Provided material:
************

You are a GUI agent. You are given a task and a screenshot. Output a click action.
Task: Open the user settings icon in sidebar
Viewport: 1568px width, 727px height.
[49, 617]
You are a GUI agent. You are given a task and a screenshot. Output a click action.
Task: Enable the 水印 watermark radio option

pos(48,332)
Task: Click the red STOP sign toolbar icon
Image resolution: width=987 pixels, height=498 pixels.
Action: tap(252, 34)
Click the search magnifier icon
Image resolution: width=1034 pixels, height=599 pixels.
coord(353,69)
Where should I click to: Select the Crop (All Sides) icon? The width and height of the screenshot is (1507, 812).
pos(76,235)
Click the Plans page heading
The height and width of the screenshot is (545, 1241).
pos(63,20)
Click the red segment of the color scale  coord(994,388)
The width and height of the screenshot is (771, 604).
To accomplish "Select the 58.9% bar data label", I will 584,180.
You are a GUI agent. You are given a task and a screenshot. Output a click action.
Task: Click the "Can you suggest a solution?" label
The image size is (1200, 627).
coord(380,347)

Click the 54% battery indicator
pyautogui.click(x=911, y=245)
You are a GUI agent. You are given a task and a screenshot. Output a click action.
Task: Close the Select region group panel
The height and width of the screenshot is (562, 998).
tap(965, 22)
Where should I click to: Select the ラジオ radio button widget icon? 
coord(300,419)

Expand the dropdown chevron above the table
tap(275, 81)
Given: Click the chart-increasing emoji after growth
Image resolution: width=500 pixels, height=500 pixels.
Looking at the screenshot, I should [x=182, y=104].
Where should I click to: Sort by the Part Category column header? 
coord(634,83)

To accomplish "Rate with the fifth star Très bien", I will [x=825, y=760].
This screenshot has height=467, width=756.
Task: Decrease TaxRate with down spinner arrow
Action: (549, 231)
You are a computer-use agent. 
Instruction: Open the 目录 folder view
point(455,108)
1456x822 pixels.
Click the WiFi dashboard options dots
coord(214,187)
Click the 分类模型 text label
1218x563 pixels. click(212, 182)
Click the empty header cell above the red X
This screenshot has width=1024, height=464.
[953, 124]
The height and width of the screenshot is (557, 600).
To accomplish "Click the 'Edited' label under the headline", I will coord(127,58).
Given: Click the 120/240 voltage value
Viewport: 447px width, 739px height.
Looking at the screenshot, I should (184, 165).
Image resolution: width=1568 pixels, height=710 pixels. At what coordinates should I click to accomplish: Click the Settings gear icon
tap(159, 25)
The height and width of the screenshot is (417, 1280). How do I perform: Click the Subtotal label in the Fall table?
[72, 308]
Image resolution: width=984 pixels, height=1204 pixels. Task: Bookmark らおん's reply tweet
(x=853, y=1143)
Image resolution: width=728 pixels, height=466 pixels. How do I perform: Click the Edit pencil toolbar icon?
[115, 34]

************

Could the data above be set down exactly, in full?

You are a GUI agent. You are given a task and a screenshot. Output a click action.
Task: Open the user settings icon in sidebar
Viewport: 1568px width, 727px height.
[49, 617]
You are a GUI agent. You are given a task and a screenshot. Output a click action.
Task: Enable the 水印 watermark radio option

pos(48,332)
Task: Click the red STOP sign toolbar icon
Image resolution: width=987 pixels, height=498 pixels.
Action: tap(252, 34)
Click the search magnifier icon
Image resolution: width=1034 pixels, height=599 pixels.
coord(353,69)
Where should I click to: Select the Crop (All Sides) icon? The width and height of the screenshot is (1507, 812).
pos(76,235)
Click the Plans page heading
The height and width of the screenshot is (545, 1241).
pos(63,20)
Click the red segment of the color scale  coord(994,388)
The width and height of the screenshot is (771, 604).
To accomplish "Select the 58.9% bar data label", I will 584,180.
You are a GUI agent. You are given a task and a screenshot. Output a click action.
Task: Click the "Can you suggest a solution?" label
The image size is (1200, 627).
coord(380,347)

Click the 54% battery indicator
pyautogui.click(x=911, y=245)
You are a GUI agent. You are given a task and a screenshot. Output a click action.
Task: Close the Select region group panel
The height and width of the screenshot is (562, 998).
tap(965, 22)
Where should I click to: Select the ラジオ radio button widget icon? 
coord(300,419)

Expand the dropdown chevron above the table
tap(275, 81)
Given: Click the chart-increasing emoji after growth
Image resolution: width=500 pixels, height=500 pixels.
Looking at the screenshot, I should [x=182, y=104].
Where should I click to: Sort by the Part Category column header? 
coord(634,83)

To accomplish "Rate with the fifth star Très bien", I will [x=825, y=760].
This screenshot has height=467, width=756.
Task: Decrease TaxRate with down spinner arrow
Action: (549, 231)
You are a computer-use agent. 
Instruction: Open the 目录 folder view
point(455,108)
1456x822 pixels.
Click the WiFi dashboard options dots
coord(214,187)
Click the 分类模型 text label
1218x563 pixels. click(212, 182)
Click the empty header cell above the red X
This screenshot has width=1024, height=464.
[953, 124]
The height and width of the screenshot is (557, 600).
To accomplish "Click the 'Edited' label under the headline", I will coord(127,58).
Given: Click the 120/240 voltage value
Viewport: 447px width, 739px height.
Looking at the screenshot, I should (184, 165).
Image resolution: width=1568 pixels, height=710 pixels. At what coordinates should I click to accomplish: Click the Settings gear icon
tap(159, 25)
The height and width of the screenshot is (417, 1280). How do I perform: Click the Subtotal label in the Fall table?
[72, 308]
Image resolution: width=984 pixels, height=1204 pixels. Task: Bookmark らおん's reply tweet
(x=853, y=1143)
Image resolution: width=728 pixels, height=466 pixels. How do I perform: Click the Edit pencil toolbar icon?
[115, 34]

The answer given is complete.